His attorney, Thomas Green, said it was unclear whether Earls could afford a permanent lawyer because the Securities and Exchange Commission froze Earls' assets. A federal judge gave Green and Earls a month to settle the matter.
The scandal tainted former FBI Director William Webster, who led U.S. Technologies auditing committee.
Prosecutors say Earls misappropriated $13.8 million from USV Partners, a company that was investing in U.S. Technologies.
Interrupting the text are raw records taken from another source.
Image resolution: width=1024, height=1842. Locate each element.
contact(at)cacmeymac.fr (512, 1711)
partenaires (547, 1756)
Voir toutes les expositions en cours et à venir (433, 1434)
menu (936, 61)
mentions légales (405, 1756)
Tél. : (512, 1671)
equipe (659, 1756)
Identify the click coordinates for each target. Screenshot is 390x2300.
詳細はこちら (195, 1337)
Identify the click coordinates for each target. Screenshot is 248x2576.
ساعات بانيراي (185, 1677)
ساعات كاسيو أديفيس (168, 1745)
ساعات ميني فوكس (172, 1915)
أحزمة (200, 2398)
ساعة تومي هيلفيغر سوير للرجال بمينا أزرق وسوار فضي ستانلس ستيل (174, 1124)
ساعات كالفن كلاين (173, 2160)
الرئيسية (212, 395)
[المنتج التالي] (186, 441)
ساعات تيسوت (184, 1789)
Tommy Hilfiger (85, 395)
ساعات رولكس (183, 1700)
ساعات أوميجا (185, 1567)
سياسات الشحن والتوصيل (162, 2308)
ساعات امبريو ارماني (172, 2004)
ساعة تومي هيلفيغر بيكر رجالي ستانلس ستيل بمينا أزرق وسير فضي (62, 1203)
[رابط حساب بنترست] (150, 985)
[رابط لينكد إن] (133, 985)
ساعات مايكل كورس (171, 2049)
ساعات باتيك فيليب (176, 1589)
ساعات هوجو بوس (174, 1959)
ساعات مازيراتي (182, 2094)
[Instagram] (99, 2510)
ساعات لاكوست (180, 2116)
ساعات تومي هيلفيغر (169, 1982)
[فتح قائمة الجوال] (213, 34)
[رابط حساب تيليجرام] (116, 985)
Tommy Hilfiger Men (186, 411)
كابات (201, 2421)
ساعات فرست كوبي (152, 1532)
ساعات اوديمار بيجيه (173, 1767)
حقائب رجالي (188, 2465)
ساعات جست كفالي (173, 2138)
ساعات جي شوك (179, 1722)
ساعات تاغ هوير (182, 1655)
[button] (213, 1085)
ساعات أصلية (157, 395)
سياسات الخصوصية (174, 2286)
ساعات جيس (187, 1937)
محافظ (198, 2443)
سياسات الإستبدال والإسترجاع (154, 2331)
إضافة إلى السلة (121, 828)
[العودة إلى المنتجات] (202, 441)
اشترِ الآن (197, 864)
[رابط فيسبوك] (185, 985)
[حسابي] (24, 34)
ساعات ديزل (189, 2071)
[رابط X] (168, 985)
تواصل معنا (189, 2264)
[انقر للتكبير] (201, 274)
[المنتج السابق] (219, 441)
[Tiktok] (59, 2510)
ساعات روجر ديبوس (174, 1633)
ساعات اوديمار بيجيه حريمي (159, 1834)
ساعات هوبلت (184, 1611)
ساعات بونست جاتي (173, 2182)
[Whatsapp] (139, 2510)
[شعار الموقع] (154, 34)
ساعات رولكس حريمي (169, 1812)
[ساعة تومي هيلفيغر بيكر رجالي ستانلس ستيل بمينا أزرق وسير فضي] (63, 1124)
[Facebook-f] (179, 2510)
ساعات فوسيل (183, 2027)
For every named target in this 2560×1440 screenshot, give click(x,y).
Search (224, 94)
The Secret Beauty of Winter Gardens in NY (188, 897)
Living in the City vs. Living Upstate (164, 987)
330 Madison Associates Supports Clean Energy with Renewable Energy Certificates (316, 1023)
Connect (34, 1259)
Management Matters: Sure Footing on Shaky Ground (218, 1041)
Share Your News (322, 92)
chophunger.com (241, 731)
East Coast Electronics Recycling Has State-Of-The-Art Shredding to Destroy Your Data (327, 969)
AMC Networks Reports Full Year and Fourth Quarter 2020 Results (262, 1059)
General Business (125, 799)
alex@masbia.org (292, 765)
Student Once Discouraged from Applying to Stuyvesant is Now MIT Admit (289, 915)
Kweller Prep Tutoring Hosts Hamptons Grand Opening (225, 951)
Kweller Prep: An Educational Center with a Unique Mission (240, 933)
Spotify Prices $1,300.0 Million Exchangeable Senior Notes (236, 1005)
They say he redirected some of it to an educational trust for his children and his ex-wife.
He is also accused of pocketing more than $1 million from investors who thought they were financing an Internet company.
Earls and Green declined to comment outside court.
U.S. Technologies, based in Washington, D.C., once focused on providing contract labor using prison inmates and has since expanded to include e-commerce and consulting.
The company's accounting problems led Webster to resign in November as head of a special accounting oversight board created by Congress to restore investor confidence. Webster fired the company's outside auditors when he led the auditing committee.
The furor over Webster's appointment led to SEC Chairman Harvey Pitt's resignation in November.